What is required: Quote every line of the data below as it stands, omitting pictures.

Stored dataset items
Start of Block

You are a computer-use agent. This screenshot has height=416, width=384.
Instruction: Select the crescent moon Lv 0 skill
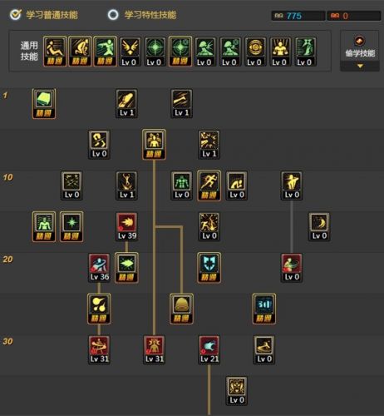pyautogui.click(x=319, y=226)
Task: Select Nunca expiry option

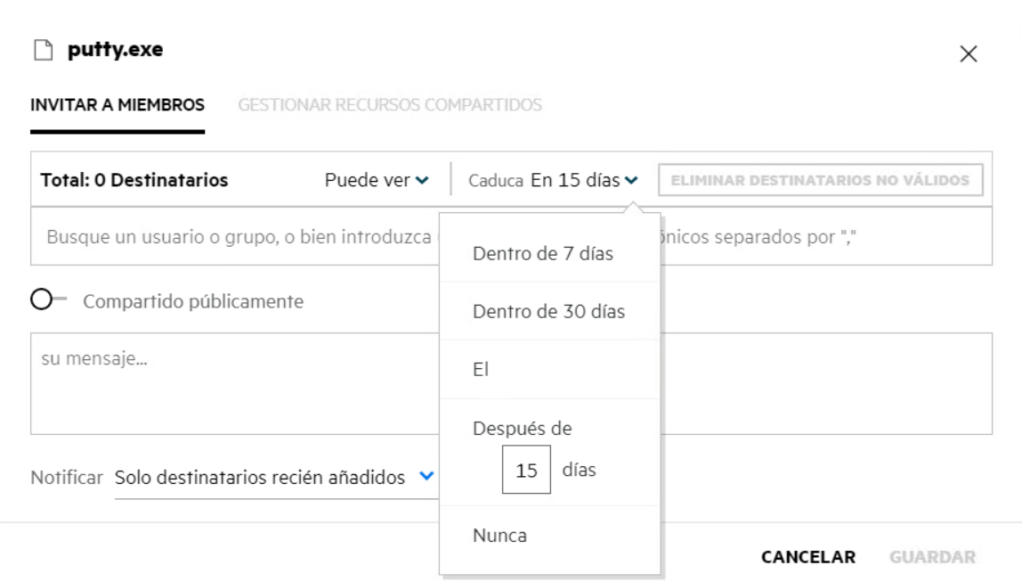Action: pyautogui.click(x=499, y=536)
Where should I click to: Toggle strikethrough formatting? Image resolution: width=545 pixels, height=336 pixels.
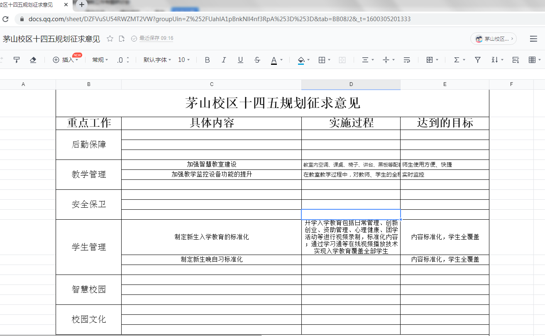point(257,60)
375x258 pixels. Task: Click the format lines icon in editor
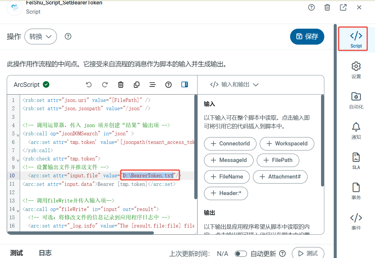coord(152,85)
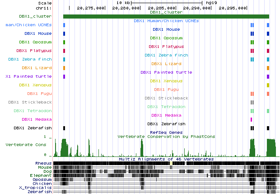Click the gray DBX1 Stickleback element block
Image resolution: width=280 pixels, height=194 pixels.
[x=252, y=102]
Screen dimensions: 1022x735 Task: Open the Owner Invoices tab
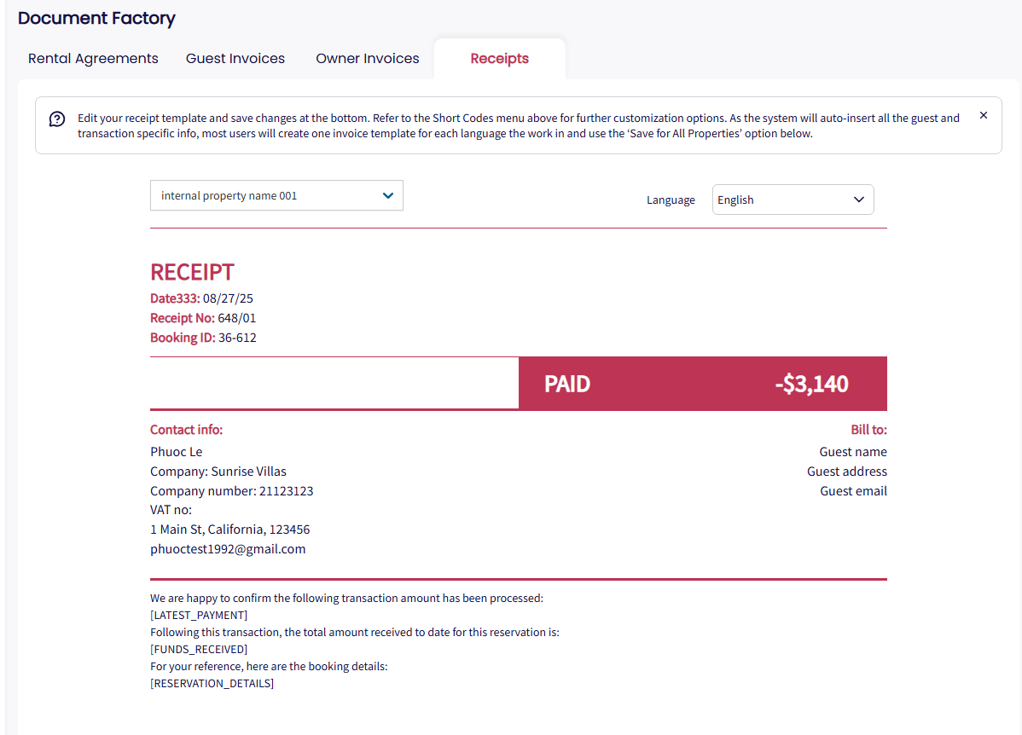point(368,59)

End of Block

Result for this task:
You are a computer-use agent. This screenshot has height=416, width=384.
Instruction: Select the crescent moon Lv 0 skill
pyautogui.click(x=319, y=226)
Task: Select Nunca expiry option

Action: pyautogui.click(x=499, y=536)
Where should I click to: Toggle strikethrough formatting? Image resolution: width=545 pixels, height=336 pixels.
point(257,60)
375x258 pixels. Task: Click the format lines icon in editor
coord(152,85)
Click the gray DBX1 Stickleback element block
Image resolution: width=280 pixels, height=194 pixels.
[x=252, y=102]
Screen dimensions: 1022x735 Task: Open the Owner Invoices tab
point(368,59)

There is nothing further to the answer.